Sadly, the hypocrisy of "Dr. No" doesn't end with deceptive campaign ads about his record and the betrayal of his purported libertarian principles. He is also a downright fraud when it comes to big-government spending. While representing himself for decades as the sworn enemy of overspending, the good doctor has had his snout deep in the earmark trough. In 2007, the Wall Street Journal reported, "The Congressman disclosed his requests this year for about $400 million worth of federal funding for no fewer than 65 earmarks. They include such urgent national wartime priorities as an $8 million request for the marketing of wild American shrimp and $2.3 million to fund shrimp-fishing research." And this is the man who had the effrontery to berate Ronald Reagan for deficit spending.

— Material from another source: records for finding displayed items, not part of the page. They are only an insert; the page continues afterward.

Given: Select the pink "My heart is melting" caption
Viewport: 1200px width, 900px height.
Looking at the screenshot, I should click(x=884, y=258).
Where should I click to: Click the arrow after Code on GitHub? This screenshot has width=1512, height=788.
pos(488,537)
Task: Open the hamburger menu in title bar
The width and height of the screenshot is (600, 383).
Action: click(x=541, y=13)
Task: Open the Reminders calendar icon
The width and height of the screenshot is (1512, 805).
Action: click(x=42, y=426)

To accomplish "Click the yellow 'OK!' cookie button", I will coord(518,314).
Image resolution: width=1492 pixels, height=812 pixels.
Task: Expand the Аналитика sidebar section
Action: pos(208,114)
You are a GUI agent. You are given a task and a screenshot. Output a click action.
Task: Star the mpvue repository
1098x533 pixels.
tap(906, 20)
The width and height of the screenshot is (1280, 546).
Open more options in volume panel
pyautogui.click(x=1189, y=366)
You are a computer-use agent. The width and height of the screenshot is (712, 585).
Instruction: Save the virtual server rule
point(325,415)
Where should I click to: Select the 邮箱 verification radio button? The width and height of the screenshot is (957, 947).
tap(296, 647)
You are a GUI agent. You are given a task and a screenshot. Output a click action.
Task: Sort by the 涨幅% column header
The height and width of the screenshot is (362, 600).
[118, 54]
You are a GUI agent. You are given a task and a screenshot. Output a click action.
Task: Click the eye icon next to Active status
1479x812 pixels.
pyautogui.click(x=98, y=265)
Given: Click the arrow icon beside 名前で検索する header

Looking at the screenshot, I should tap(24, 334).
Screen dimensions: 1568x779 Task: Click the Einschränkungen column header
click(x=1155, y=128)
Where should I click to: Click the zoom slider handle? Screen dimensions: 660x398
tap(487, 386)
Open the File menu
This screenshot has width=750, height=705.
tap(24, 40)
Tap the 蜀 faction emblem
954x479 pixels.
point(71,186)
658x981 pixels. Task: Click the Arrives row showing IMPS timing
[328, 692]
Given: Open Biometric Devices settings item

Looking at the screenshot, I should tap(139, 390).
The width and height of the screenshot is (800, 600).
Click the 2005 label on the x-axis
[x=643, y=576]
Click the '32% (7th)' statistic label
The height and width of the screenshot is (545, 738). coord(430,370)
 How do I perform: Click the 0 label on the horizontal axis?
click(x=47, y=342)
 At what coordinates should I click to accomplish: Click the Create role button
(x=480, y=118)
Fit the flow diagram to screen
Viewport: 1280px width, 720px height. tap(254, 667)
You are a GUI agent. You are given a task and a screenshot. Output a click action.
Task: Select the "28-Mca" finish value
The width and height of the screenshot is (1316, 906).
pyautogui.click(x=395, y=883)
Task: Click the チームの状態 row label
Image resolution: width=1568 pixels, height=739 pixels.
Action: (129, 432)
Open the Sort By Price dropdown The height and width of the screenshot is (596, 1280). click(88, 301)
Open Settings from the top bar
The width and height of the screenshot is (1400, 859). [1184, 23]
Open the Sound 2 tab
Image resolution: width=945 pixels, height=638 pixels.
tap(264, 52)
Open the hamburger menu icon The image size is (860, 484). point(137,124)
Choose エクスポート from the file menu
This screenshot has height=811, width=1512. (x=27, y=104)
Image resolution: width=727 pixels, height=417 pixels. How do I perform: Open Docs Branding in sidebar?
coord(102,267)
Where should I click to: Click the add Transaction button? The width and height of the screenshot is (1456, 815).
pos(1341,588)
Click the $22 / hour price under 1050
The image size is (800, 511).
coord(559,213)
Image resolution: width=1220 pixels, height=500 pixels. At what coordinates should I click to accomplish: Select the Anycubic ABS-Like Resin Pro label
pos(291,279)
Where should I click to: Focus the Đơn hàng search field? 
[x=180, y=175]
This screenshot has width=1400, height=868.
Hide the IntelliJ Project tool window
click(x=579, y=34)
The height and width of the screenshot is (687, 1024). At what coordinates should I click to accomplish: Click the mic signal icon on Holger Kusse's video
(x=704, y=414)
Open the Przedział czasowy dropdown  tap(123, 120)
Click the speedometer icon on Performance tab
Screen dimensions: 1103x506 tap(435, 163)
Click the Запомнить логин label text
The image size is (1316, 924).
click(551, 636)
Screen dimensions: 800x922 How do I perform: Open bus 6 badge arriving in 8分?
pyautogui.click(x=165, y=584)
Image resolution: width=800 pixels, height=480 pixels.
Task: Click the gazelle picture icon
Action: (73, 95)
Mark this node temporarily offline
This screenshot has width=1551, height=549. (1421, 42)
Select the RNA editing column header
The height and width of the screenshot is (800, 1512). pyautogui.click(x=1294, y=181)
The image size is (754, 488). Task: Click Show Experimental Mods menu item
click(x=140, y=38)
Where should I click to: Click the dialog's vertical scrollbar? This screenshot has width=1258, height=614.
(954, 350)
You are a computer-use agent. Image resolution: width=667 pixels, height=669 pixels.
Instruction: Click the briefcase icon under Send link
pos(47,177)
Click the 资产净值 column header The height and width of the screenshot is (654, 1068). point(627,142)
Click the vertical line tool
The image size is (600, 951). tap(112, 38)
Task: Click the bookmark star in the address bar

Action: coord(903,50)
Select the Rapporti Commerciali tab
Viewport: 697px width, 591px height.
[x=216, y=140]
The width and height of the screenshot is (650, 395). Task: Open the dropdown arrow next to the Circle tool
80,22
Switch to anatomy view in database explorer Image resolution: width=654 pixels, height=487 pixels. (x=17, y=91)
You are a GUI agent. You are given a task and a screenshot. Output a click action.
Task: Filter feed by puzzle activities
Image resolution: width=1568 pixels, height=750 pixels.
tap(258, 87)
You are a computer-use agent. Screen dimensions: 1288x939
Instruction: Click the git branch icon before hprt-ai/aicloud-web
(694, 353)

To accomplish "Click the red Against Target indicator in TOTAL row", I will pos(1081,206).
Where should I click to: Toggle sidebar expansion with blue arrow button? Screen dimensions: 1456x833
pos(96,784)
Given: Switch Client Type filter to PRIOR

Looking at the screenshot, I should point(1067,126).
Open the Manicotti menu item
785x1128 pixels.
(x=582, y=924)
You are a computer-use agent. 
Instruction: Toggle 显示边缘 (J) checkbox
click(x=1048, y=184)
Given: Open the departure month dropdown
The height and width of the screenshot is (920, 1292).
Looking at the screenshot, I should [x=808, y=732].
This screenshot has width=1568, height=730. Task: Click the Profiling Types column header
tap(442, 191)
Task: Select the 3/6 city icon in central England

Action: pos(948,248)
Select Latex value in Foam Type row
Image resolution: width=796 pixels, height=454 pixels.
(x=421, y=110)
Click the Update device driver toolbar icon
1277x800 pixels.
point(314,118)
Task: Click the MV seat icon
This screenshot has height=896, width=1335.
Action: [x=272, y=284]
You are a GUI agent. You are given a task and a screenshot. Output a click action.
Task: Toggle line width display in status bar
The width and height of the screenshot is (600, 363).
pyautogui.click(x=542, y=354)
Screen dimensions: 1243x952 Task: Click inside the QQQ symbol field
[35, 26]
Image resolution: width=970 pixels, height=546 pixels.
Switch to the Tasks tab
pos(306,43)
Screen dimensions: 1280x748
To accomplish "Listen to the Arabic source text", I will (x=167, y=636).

Considering this affinity for earmarks, combined with numerous congressional votes that cannot be reconciled with his professed principles, one would think that most libertarians would by now have said "no" to "Dr. No." And some have. Libertarian economist Arnold Kling became disenchanted several years ago: "Many well-meaning libertarians signed on to the 'Ron Paul revolution.' At first, this only required accepting his pro-life and anti-immigrant stances as libertarian, contrary to the leanings of many libertarians.… But to dismiss all doubts about his judgment and his character would be to succumb to a cult." And character is, at bottom, the real problem with Ron Paul. That's what his disingenuous attack ad against Rick Perry tells us. It is the work of a typical Beltway trimmer, devoid of principle or shame.